The first all-'Yes' statement had to do with whether a student liked figuring out how a previously learned skill connects to a new more challenging skill. This statement was meant to address a standards-based approach in support of learning skills and concepts as part of a progression rather than completing stand-alone tasks out of context.
The second all-'Yes' statement involved liking when parents and teachers encourage students to track their own learning, giving multiple chances to learn a new skill or explain a new idea. This statement targeted teaching practices related to student re-assessment and qualitative feedback.
The third all-'Yes' statement highlighted how these students like when they are encouraged to explore new ideas, new materials, ask questions and share ideas, and celebrate new skills and ideas which they discover as they explore.
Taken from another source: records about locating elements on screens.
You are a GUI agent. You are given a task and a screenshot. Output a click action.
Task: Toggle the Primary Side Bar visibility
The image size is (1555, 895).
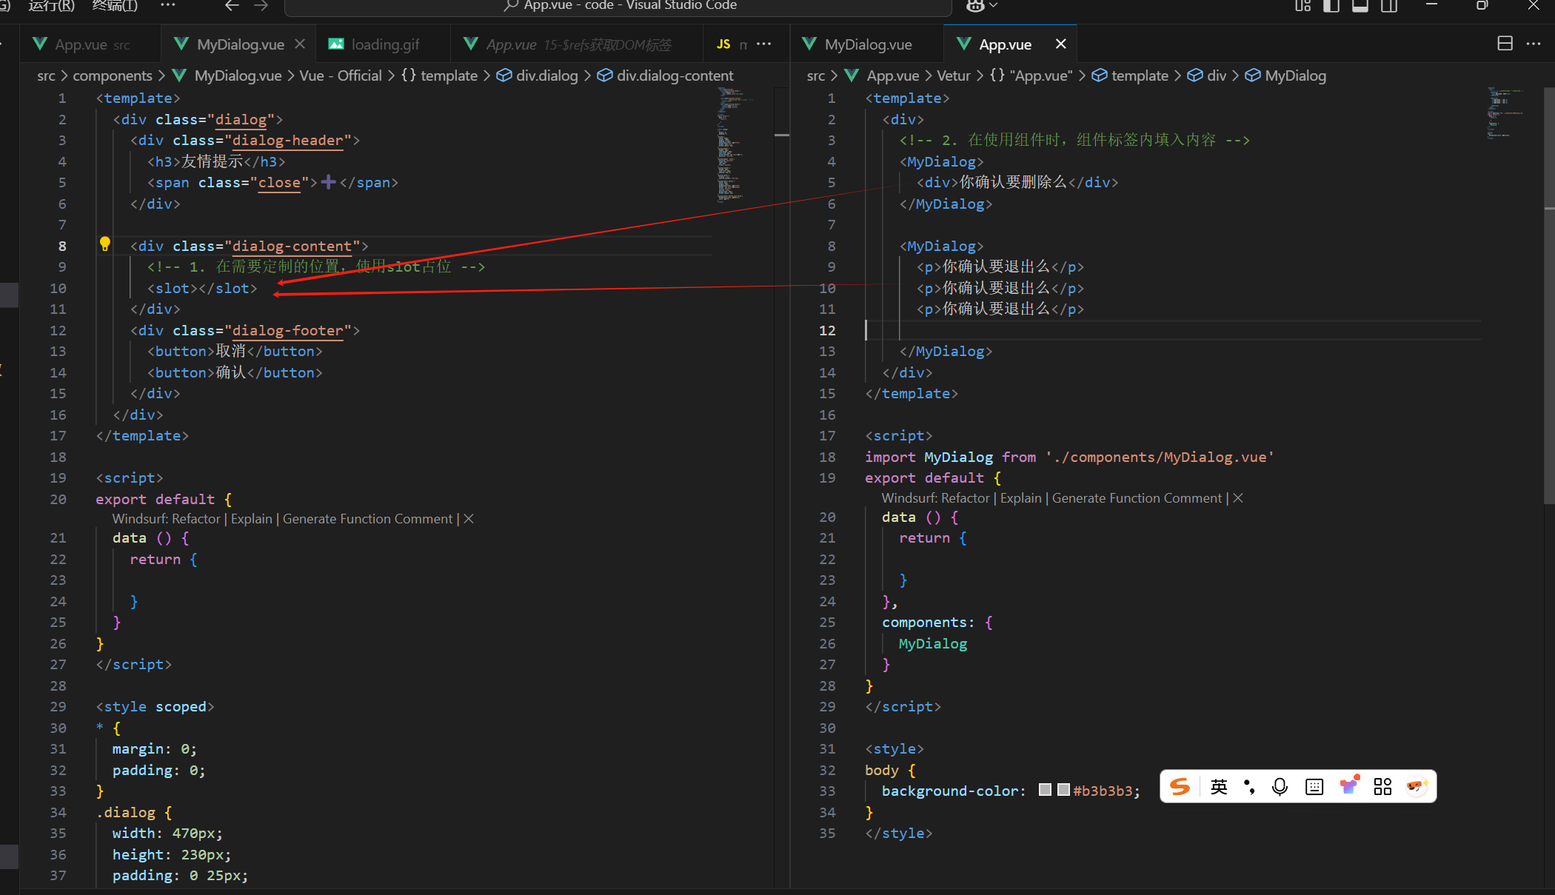pos(1331,6)
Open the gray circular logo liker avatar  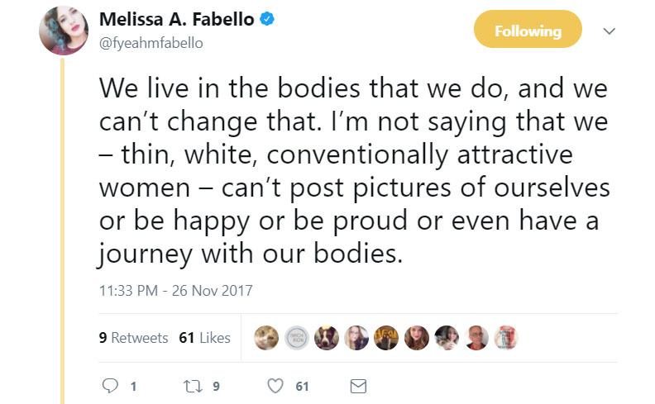pos(296,337)
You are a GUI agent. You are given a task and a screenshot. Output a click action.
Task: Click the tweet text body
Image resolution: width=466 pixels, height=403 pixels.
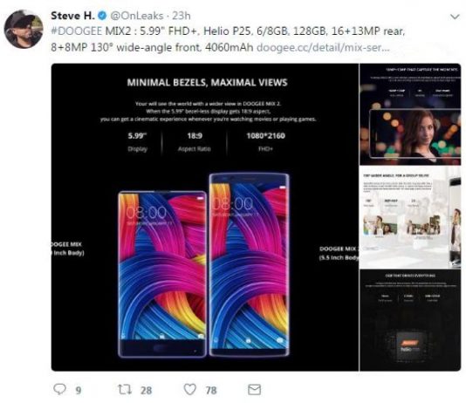coord(228,39)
Connecting Learning Preferences to Teaching Strategies
The challenge now is more than extending this kind of survey to larger sample sizes for more extensive analysis and discussion but asking how such data can help teachers identify which learning strategies match with each learning preference. This is where teachers need to consider their own preferences for which teaching strategies work for them and considering what it might take to adapt them to meet the learning preferences of their students. This may sound daunting at first, but consider the alternative of forcing teaching practices on students who are dutifully rejecting those efforts, occasionally mis-diagnosing as oppositional defiance disorder, or simply brushing it off as teenage angst or laziness.
This challenge lies not only in helping students become more aware of (and developing) their own learning preferences, but in helping teachers recognize how their own learning preferences connect to their preferred teaching practices, and open up the conversation to include what learning is and how we as individuals can support one another in learning what will strengthen our conceptual understanding of what makes us who we are - our interests, our passions, our desire to like and be liked in return. The more we learn about ourselves, the more we can help each other develop beyond the current demand for basic memorization of predetermined processes.
That is my goal this year - to help teachers help both themselves and their students to see how their strengths can support others' desire to learn and develop; and in doing so, shape the environment in which learning how to learn for the benefit of a learning community replaces the traditional focus of learning what to learn for the benefit of one's own success. The current pandemic has placed distance and remote learning at the forefront, shifting the ownership of learning more toward the students - something which is making most students and teacher quite uncomfortable (as change tends to do for people). Yet, as new teaching strategies translate or adapt to this new environment, we find ourselves with an opportunity to reflect on how our students learn - and how we teach. Identify what students need, how they learn, and we can focus our efforts on intentionally adapting practices to meet those needs.